Task to carry out:
The response must restate the data exactly, with nothing left out.

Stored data
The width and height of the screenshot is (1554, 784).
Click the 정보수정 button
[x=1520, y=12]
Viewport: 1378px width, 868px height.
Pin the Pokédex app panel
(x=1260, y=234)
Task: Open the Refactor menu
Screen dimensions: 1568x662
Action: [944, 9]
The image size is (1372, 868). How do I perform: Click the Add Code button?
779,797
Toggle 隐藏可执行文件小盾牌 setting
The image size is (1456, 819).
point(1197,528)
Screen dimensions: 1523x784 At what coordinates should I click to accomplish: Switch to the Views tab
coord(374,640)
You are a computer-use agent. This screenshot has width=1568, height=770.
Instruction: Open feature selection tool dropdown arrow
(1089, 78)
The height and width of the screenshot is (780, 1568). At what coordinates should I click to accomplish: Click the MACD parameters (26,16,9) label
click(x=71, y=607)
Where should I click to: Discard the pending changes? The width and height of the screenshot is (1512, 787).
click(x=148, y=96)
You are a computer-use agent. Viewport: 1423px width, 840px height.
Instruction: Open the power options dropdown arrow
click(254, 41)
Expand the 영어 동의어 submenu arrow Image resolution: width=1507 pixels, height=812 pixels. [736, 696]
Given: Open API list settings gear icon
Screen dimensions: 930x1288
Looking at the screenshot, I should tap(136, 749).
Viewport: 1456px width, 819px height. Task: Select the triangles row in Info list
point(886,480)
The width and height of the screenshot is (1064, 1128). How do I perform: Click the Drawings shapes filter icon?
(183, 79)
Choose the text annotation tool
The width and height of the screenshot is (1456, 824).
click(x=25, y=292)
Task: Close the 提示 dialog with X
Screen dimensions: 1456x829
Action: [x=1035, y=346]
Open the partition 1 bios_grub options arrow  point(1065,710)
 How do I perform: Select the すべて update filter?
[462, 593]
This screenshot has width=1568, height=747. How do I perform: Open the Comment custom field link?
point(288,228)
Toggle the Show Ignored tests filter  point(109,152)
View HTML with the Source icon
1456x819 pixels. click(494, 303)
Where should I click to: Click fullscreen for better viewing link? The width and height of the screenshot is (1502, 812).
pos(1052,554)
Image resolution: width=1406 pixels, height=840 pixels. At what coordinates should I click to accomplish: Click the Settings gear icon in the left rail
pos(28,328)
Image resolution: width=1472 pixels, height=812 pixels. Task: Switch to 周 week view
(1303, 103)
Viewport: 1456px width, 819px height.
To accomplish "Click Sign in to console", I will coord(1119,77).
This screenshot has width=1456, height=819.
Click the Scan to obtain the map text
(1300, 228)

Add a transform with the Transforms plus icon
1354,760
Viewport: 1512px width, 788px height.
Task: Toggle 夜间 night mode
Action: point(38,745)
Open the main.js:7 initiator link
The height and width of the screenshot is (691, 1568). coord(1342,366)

Response to the exercise:
The width and height of the screenshot is (1554, 784).
Click the 정보수정 button
[x=1520, y=12]
Viewport: 1378px width, 868px height.
Pin the Pokédex app panel
(x=1260, y=234)
Task: Open the Refactor menu
Screen dimensions: 1568x662
Action: [944, 9]
The image size is (1372, 868). How do I perform: Click the Add Code button?
779,797
Toggle 隐藏可执行文件小盾牌 setting
The image size is (1456, 819).
point(1197,528)
Screen dimensions: 1523x784 At what coordinates should I click to accomplish: Switch to the Views tab
coord(374,640)
You are a computer-use agent. This screenshot has width=1568, height=770.
Instruction: Open feature selection tool dropdown arrow
(1089, 78)
The height and width of the screenshot is (780, 1568). At what coordinates should I click to accomplish: Click the MACD parameters (26,16,9) label
click(x=71, y=607)
Where should I click to: Discard the pending changes? The width and height of the screenshot is (1512, 787).
click(x=148, y=96)
You are a computer-use agent. Viewport: 1423px width, 840px height.
Instruction: Open the power options dropdown arrow
click(254, 41)
Expand the 영어 동의어 submenu arrow Image resolution: width=1507 pixels, height=812 pixels. [736, 696]
Given: Open API list settings gear icon
Screen dimensions: 930x1288
Looking at the screenshot, I should tap(136, 749).
Viewport: 1456px width, 819px height. Task: Select the triangles row in Info list
point(886,480)
The width and height of the screenshot is (1064, 1128). How do I perform: Click the Drawings shapes filter icon?
(183, 79)
Choose the text annotation tool
The width and height of the screenshot is (1456, 824).
click(x=25, y=292)
Task: Close the 提示 dialog with X
Screen dimensions: 1456x829
Action: [x=1035, y=346]
Open the partition 1 bios_grub options arrow  point(1065,710)
 How do I perform: Select the すべて update filter?
[462, 593]
This screenshot has width=1568, height=747. How do I perform: Open the Comment custom field link?
point(288,228)
Toggle the Show Ignored tests filter  point(109,152)
View HTML with the Source icon
1456x819 pixels. click(494, 303)
Where should I click to: Click fullscreen for better viewing link? The width and height of the screenshot is (1502, 812).
pos(1052,554)
Image resolution: width=1406 pixels, height=840 pixels. At what coordinates should I click to accomplish: Click the Settings gear icon in the left rail
pos(28,328)
Image resolution: width=1472 pixels, height=812 pixels. Task: Switch to 周 week view
(1303, 103)
Viewport: 1456px width, 819px height.
To accomplish "Click Sign in to console", I will coord(1119,77).
This screenshot has width=1456, height=819.
Click the Scan to obtain the map text
(1300, 228)

Add a transform with the Transforms plus icon
1354,760
Viewport: 1512px width, 788px height.
Task: Toggle 夜间 night mode
Action: point(38,745)
Open the main.js:7 initiator link
The height and width of the screenshot is (691, 1568). coord(1342,366)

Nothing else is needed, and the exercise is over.